Detection of Prostate Cancer Using Biparametric Prostate MRI, Radiomics, and Kallikreins: A Retrospective Multicenter Study of Men With a Clinical Suspicion of Prostate Cancer
Perez Ileana Montoya; Khan Ferdhos L; Knaapila Juha; Syvänen Kari T; Mirtti Tuomas; Saunavaara Jani; Seppänen Marjo; Merisaari Harri; Martini Alberto; Riikonen Jarno; Steiner Aida; Pettersson Kim; Verho Janne; Taimen Pekka; Boström Peter J; Aronen Hannu J; Falagario Ugo; Pahikkala Tapio; Ettala Otto; Kekki Henna; Lamminen Tarja; Syrjälä Elise; Rannikko Antti; Jambor Ivan
https://urn.fi/URN:NBN:fi-fe2021093048078
Tiivistelmä
Background: Accurate detection of clinically significant prostate cancer (csPCa), Gleason Grade Group >= 2, remains a challenge.
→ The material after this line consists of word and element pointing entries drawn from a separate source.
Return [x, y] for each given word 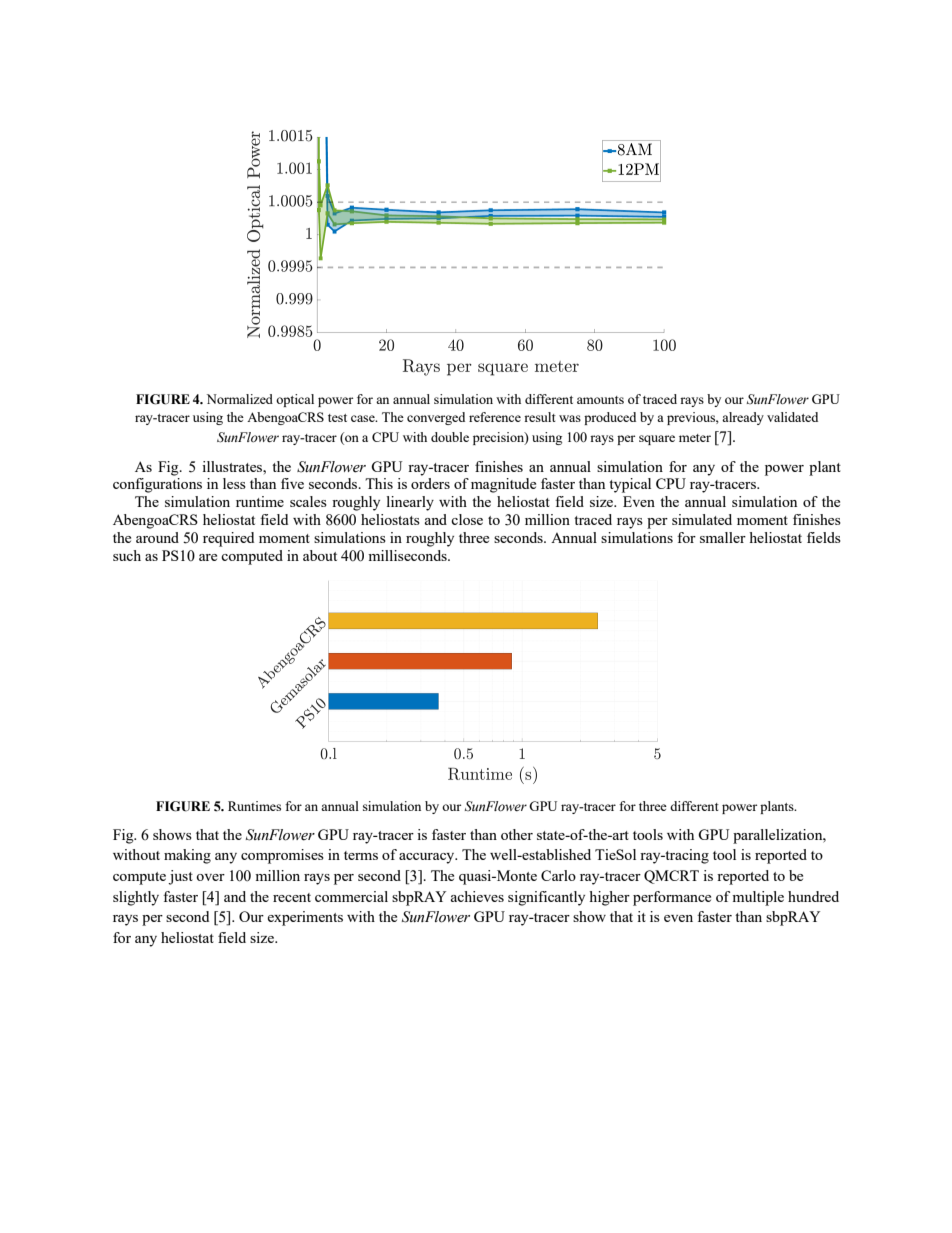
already [743, 418]
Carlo [558, 875]
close [467, 519]
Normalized [240, 399]
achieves [477, 896]
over [210, 877]
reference [495, 417]
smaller [723, 537]
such [127, 555]
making [187, 856]
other [517, 834]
Prostate MRI radiomics and blood kallikreins have been proposed as tools to improve the performance of biparametric MRI (bpMRI).
Purpose: To develop and validate radiomics and kallikrein models for the detection of csPCa. Study Type Retrospective.
Population: A total of 543 men with a clinical suspicion of csPCa, 411 (76%, 411/543) had kallikreins available and 360 (88%, 360/411) did not take 5-alpha-reductase inhibitors. Two data splits into training, validation (split 1: single center, n = 72; split 2: random 50% of pooled datasets from all four centers), and testing (split 1: 4 centers, n = 288; split 2: remaining 50%) were evaluated.
Field strength/Sequence: A 3 T/1.5 T, TSE T2-weighted imaging, 3x SE DWI.
Assessment: In total, 20,363 radiomic features calculated from manually delineated whole gland (WG) and bpMRI suspicion lesion masks were evaluated in addition to clinical parameters, prostate-specific antigen, four kallikreins, MRI-based qualitative (PI-RADSv2.1/IMPROD bpMRI Likert) scores.
Statistical Tests: For the detection of csPCa, area under receiver operating curve (AUC) was calculated using the DeLong's method. A multivariate analysis was conducted to determine the predictive power of combining variables. The values of P-value < 0.05 were considered significant.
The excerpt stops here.